* Your instructions
Your answer should hold all lines of the entries that include the word "pixels".

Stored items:
****************

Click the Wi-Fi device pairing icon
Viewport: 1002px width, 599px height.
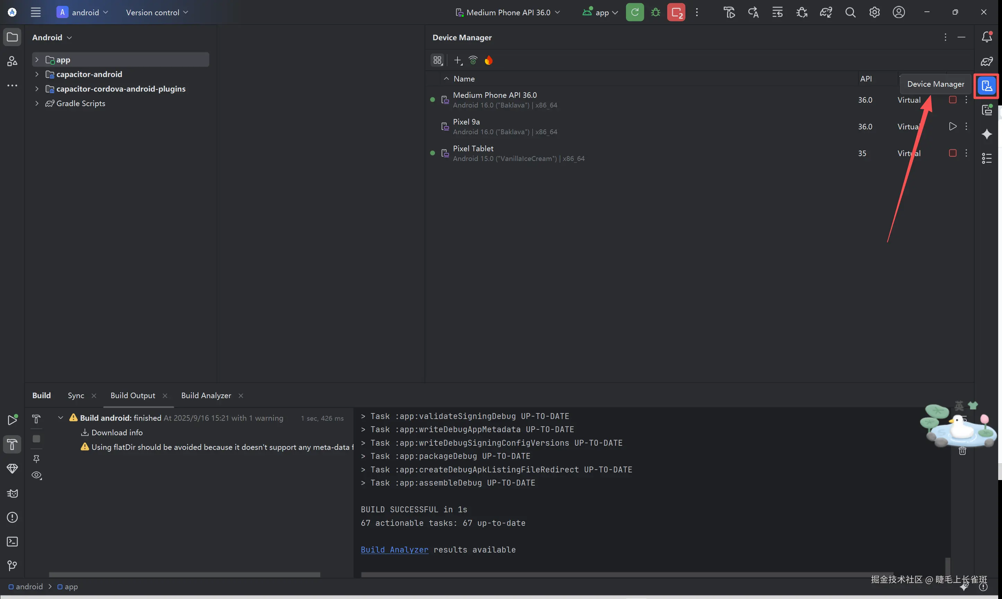tap(473, 61)
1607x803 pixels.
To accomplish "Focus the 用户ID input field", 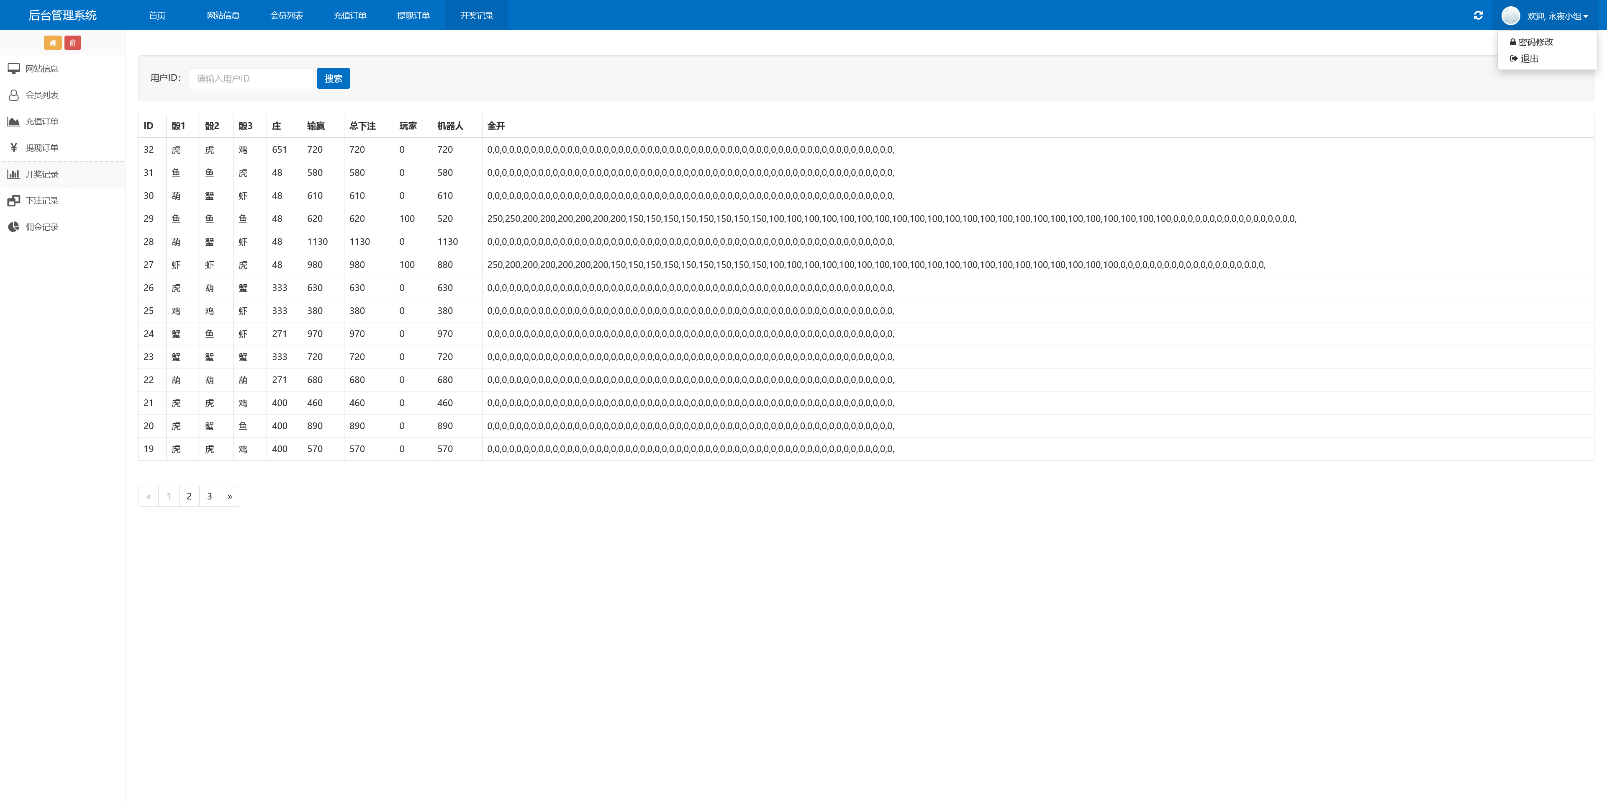I will (251, 79).
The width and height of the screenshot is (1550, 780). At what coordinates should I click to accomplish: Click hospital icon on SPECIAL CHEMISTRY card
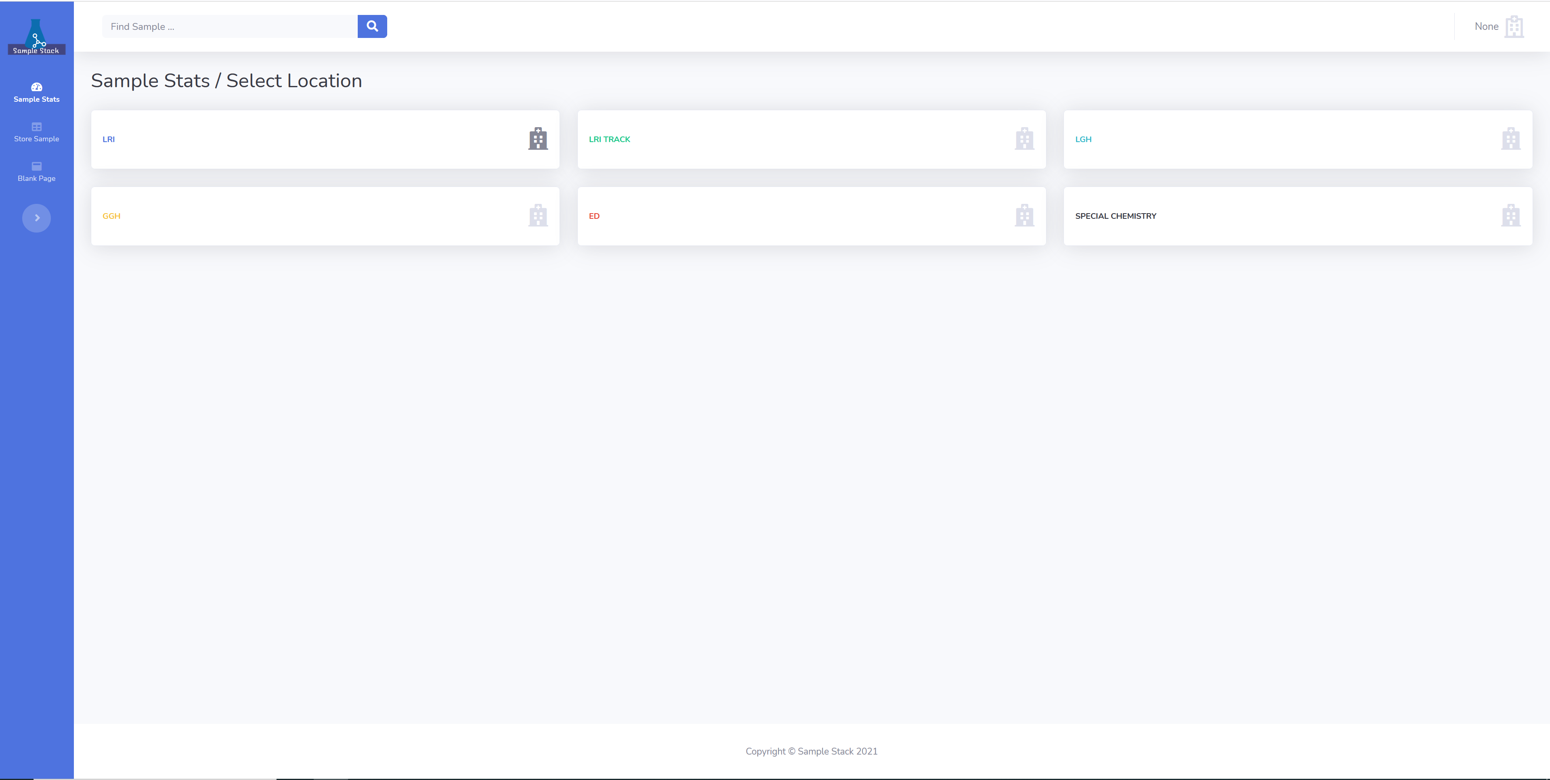click(x=1510, y=216)
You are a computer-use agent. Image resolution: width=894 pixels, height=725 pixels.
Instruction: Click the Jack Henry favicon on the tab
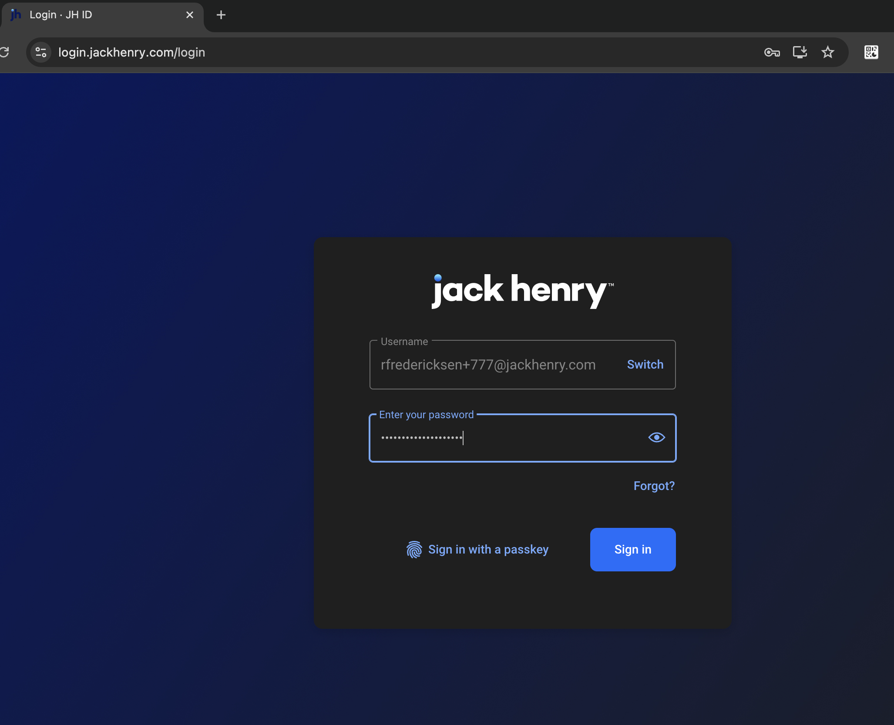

****************

* Written answer
1607x803 pixels.
You are a computer-use agent. Image resolution: width=894 pixels, height=725 pixels.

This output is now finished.